Meine Fruchtblase ist geplatzt. Meine Fruchtblase ist geplatzt! „Meine Fruchtblase ist geplatzt." murmle ich mit vor Schreck geweiteten Augen und spüre die Nässe zwischen meinen Beinen nur noch mehr, als ob sie mich verhöhnen würde. Ateş springt auf „Was?" er beugt sich zu mir runter um sich zu vergewissern „Oh Gott! Deine Fruchtblase ist geplatzt." beleidigt ziehe ich meine Augenbrauen zusammen „Was sage ich denn? Ich bin so nass wie nach einer Fahrt auf der Chiapas im Phantasialand." ich kann das alles nicht „Was müssen wir tun?" murmle ich und stehe vorsichtig auf. Ateş stürzt sich sofort auf mich um mir zu helfen. Super, der Keller kann noch einmal geputzt werden.
Ich habe scheinbar alles vergessen, worüber wir uns informiert haben, denn mein Kopf ist wie leergefegt.
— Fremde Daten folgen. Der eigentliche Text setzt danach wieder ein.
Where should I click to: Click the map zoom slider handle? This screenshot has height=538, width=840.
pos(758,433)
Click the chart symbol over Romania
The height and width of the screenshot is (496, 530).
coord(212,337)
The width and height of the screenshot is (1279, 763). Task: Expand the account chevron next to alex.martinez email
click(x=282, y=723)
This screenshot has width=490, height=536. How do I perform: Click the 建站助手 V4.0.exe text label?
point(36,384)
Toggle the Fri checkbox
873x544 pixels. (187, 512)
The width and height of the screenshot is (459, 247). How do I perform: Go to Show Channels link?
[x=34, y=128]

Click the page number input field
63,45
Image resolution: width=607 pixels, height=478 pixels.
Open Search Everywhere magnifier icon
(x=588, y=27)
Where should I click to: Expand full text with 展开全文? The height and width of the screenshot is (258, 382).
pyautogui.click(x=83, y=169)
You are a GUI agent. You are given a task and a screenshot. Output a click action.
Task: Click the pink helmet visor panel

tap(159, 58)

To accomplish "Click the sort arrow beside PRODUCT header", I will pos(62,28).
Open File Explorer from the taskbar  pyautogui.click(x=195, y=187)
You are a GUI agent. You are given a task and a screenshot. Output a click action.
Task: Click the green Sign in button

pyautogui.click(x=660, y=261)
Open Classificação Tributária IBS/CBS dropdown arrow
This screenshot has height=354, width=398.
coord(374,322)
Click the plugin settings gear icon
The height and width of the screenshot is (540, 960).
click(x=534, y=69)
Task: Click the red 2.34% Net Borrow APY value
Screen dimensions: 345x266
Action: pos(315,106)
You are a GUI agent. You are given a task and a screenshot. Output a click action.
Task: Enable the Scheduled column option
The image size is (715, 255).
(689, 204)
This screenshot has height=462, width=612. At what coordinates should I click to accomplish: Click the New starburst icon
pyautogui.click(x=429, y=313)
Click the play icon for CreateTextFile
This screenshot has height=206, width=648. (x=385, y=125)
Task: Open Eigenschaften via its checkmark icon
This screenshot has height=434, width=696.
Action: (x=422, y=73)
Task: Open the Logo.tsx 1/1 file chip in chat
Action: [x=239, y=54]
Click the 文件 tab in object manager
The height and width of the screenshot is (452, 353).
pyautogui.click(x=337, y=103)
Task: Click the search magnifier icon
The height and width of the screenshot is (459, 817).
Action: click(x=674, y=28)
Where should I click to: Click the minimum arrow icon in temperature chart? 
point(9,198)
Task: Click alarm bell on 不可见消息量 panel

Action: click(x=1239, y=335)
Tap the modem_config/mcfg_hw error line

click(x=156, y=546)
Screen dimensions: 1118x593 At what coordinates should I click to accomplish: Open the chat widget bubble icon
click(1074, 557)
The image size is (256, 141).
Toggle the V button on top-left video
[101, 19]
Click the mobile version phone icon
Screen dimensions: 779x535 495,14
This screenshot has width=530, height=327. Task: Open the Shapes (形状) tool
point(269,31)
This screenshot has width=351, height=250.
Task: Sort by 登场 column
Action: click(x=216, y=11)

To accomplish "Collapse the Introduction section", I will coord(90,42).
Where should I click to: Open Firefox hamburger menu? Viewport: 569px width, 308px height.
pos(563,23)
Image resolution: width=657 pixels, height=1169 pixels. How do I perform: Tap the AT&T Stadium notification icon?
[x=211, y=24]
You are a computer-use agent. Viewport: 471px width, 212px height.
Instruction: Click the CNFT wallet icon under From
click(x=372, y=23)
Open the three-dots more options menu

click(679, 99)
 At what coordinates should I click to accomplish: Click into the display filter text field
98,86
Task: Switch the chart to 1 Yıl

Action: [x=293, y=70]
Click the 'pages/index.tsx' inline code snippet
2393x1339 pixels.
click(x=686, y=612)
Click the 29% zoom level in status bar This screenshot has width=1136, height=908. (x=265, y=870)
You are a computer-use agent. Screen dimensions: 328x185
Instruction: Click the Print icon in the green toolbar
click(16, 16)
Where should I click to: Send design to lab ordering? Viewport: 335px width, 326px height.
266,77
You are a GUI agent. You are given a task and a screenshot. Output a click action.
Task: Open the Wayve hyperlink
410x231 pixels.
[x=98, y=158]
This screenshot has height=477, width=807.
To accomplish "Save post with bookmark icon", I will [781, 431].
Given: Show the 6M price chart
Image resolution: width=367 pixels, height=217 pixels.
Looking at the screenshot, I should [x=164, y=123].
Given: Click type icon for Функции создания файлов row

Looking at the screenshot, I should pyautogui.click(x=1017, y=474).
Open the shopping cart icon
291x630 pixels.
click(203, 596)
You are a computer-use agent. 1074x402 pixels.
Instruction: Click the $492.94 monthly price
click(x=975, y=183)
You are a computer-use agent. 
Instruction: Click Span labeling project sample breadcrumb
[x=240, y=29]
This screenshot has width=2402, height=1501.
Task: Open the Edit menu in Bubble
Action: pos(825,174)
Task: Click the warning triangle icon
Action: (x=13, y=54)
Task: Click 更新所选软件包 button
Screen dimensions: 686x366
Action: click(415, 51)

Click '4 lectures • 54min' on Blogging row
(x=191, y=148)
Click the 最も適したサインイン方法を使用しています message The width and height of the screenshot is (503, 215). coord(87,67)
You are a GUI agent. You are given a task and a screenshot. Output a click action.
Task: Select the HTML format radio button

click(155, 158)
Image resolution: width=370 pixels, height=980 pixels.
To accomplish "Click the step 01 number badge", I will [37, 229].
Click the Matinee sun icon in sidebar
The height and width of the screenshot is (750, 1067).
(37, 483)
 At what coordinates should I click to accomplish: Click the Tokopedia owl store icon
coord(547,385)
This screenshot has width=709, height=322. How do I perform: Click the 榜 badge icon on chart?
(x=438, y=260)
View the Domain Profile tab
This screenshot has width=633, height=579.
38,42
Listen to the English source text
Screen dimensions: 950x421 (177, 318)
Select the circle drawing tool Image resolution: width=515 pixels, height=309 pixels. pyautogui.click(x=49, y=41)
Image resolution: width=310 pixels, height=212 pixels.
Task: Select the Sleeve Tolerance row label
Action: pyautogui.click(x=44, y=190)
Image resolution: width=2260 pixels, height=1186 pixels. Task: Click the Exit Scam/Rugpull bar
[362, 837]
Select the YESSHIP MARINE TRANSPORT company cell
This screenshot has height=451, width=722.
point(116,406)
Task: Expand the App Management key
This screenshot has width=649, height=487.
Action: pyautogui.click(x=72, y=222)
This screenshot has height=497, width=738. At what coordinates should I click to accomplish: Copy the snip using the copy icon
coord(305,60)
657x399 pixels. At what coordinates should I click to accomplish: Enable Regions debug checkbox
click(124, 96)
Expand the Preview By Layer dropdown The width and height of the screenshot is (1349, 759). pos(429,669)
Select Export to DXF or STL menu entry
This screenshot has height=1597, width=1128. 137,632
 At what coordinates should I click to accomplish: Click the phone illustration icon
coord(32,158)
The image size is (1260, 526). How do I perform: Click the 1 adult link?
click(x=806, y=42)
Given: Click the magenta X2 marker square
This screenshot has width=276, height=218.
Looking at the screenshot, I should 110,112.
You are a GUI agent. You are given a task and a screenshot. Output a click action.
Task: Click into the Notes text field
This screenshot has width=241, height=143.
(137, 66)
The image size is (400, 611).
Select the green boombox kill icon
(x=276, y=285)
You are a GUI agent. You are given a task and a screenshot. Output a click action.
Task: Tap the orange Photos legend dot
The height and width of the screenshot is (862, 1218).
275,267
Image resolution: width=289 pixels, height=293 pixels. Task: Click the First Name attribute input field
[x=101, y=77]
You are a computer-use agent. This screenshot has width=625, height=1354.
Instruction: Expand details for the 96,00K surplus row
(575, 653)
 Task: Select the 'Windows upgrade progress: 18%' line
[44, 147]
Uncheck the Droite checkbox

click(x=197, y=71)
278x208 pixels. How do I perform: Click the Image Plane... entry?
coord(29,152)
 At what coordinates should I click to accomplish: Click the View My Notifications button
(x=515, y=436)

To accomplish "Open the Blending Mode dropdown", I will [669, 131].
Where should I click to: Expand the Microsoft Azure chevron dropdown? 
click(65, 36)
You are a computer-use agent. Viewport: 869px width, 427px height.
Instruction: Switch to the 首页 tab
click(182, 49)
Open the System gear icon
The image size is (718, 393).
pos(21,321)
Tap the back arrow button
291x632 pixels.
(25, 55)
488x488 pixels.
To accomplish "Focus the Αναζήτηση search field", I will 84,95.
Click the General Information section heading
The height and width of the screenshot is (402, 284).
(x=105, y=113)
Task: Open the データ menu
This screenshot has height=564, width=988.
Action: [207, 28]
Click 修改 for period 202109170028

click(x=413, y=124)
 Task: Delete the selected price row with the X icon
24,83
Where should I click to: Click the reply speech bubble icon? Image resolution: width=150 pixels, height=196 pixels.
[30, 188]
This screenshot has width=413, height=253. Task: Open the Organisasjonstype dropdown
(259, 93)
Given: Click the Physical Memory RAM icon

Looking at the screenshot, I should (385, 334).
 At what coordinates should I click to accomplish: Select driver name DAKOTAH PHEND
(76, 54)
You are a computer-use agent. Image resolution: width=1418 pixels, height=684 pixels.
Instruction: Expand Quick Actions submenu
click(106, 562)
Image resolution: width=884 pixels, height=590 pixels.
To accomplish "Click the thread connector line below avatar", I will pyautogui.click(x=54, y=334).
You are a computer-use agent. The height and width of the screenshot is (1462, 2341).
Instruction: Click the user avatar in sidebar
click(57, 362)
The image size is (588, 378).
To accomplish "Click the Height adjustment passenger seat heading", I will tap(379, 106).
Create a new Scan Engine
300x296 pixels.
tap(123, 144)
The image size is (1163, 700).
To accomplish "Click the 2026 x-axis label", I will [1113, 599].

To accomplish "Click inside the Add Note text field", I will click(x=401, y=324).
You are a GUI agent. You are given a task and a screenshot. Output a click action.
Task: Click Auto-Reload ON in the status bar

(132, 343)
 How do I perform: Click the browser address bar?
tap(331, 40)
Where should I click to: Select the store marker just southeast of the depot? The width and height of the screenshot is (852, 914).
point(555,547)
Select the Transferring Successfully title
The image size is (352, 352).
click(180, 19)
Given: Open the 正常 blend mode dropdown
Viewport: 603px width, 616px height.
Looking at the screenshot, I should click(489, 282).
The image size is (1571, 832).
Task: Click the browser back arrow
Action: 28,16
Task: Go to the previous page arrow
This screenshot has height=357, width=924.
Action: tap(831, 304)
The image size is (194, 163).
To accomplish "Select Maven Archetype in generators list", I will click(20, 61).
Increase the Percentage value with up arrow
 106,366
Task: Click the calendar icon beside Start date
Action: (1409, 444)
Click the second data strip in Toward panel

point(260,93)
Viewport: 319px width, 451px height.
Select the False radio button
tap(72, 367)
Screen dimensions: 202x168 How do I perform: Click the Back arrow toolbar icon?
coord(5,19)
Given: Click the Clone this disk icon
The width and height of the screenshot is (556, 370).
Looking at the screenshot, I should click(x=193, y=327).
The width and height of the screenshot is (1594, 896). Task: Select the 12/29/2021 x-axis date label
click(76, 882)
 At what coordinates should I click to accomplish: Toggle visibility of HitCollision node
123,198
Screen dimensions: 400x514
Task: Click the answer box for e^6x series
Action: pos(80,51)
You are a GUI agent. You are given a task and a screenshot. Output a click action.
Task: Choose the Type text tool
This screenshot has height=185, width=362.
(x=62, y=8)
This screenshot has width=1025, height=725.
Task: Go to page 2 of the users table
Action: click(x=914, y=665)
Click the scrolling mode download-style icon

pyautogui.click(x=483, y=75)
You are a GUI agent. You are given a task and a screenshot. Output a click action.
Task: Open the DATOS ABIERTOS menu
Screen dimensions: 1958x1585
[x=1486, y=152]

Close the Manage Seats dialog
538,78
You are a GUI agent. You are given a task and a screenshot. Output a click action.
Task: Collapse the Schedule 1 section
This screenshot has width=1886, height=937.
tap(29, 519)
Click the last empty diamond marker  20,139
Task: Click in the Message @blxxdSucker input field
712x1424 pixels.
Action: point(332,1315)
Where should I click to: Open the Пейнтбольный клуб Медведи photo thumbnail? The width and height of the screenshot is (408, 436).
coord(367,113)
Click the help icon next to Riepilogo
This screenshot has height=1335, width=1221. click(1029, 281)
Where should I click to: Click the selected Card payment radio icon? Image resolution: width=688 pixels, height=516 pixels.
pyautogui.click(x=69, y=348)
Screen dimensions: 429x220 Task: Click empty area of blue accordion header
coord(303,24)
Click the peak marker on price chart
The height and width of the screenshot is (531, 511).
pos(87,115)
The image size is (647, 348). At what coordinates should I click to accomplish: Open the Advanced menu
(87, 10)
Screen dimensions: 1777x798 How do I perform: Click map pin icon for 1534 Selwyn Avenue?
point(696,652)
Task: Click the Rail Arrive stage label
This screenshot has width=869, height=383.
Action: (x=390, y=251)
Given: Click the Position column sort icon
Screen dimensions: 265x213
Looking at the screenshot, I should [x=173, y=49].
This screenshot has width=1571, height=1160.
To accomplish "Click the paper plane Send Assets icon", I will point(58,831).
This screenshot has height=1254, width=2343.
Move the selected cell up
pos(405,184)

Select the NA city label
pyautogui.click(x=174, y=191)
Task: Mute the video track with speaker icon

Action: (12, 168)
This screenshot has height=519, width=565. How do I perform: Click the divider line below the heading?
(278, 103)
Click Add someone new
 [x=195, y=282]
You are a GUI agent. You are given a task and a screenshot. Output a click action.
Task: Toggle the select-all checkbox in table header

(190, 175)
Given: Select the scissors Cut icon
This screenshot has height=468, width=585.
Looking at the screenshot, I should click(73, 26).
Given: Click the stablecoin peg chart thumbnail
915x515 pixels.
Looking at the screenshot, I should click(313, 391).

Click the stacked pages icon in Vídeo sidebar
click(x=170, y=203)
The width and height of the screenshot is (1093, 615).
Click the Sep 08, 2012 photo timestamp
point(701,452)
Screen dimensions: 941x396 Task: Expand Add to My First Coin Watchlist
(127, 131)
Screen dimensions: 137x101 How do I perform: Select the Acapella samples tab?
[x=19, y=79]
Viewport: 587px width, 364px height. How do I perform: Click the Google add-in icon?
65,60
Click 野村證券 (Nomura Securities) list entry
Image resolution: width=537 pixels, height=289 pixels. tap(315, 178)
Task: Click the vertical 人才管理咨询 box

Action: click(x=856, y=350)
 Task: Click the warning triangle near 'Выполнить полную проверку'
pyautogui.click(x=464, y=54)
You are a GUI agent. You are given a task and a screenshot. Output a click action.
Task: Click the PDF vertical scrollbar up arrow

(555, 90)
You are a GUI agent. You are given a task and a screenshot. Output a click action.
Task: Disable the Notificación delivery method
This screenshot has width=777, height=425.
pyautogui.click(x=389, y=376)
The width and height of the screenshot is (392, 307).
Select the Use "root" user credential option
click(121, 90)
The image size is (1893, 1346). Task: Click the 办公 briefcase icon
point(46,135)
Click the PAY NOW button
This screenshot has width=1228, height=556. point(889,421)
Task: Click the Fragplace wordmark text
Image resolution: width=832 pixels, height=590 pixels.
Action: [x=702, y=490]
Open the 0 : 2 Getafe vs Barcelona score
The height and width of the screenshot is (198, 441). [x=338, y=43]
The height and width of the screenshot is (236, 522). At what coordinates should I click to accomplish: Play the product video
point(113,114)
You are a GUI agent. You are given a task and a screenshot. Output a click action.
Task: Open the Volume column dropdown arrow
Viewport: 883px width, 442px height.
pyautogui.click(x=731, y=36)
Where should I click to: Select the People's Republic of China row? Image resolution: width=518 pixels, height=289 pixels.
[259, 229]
„Okey über all stand, dass man nicht in Panik verfallen soll. Bis das Baby kommt dauert es zu 95% noch. Komm, ich setze dich ins Auto, hole Assiya und die Tasche und dann fahren wir." er läuft mit mir die Treppen hoch und stützt mich so gut er kann „Ich freue mich so, ich habe aber auch Angst. Gott, dass wird so weh tun." lache und weine ich gleichzeitig. Ya Allah bitte mach, dass es meinem Baby gut geht und er gesund und munter diese Dunya erblicken darf. Meine Atmung versuche ich zu beruhigen und klammere mich an Ateş Hand „Wir schaffen das." auch er scheint sich beruhigen zu wollen „Ich bin mal gespannt wie wir ein Baby aus mir pressen wollen." er sieht überfordert zu mir aber ich fange an zu lachen „Hör auf mit der Scheiße, ich will dich aufbauen und fühle mich am Ende nur beschissen." seufzt er.